会計基準の変更への対応を課題に据える上場企業の経営者が約6割に達し、前年の調査から急増したことが日本能率協会の調査で分かった。IFRSの
適用を見据え、対応を検討する経営者が増えていることが浮き彫りになった。

(日本経済新聞2010年10月23日13面)

【CFOならこう読む】

「財務の課題を答える設問で「会計基準・制度の変更への対応」をあげた経営者は全回答者の42%(前年比15ポイント増)、上場企業のみでは61%(同25ポイント増)に達した。IFRS適用の経営への影響についての質問には上場企業の58%が「影響がある」と答えた」(前掲紙)

日本能率協会が行っているこの調査、今回で32回目だそうです。2010年度の調査結果はまだ公表されていませんが、昨年までのものはウェブで見ることができます。

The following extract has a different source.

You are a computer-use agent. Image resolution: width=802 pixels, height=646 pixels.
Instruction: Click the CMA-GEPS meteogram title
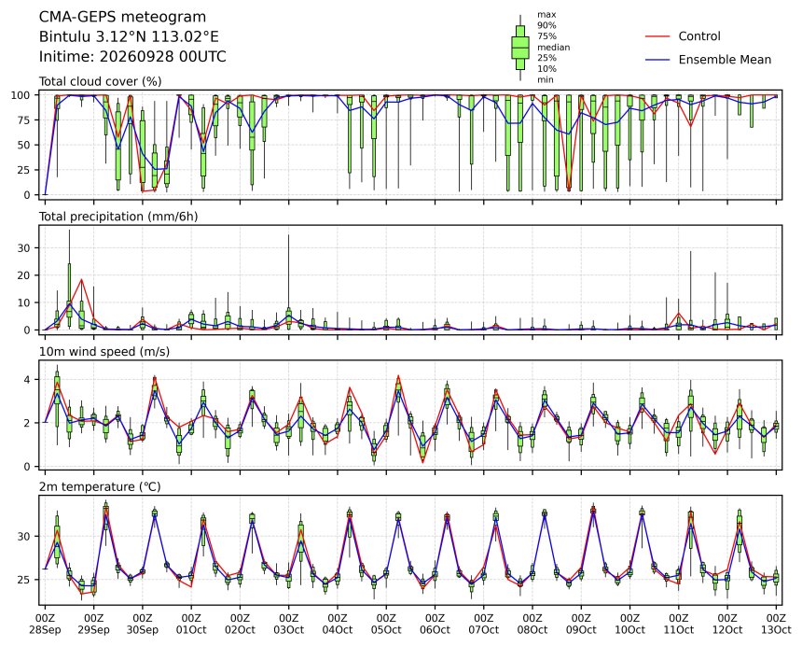tap(123, 17)
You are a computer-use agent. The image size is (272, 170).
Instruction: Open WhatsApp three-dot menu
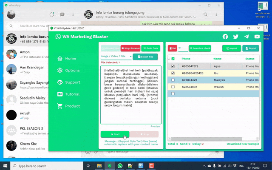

財務の課題のうち「会計基準・制度の変更への対応」をあげた経営者は、2008年度が17.9%、2009年度が26.6%、上場企業のみでは2008年度が16.9%、2009年度が35.3%でしたからやはり大きく増加していることが分かります。

ちなみに2009年度調査で上場企業が財務の課題として重視している領域は、

1位 製造コスト、仕入原価、管理費用削減
2位 財務・経理業務の効率化・迅速化・正確性向上
3位 内部統制システムの確立、財務関連のコンプライアンスの遵守

と続き、その後が会計基準・制度の変更への対応でした。

資本構成、資金調達構成の最適化が10.9%、経営トップへの財務戦略提案能力の向上が8.8%あたりは財務部門の重要な仕事ですが、意識としては少し低いように思います。

驚くべきは税務対策、税リスクマネジメントの5.0%という数字。

多くの上場企業にとってタックスマネジメントはコンプライアンスの領域に含まれるということなのでしょうが、言うまでもなく税金は利益に対し40%を占める最大のコストだけに、しっかりとした意識を持ってタックスコスト削減に向けて努力すれば税引後利益の姿は大きく変わる可能性があります。

将来の課題として上場企業の経営者が株主価値向上を上位(8位)に挙げていますが、そうであるならタックスマネジメントは尚更重要です。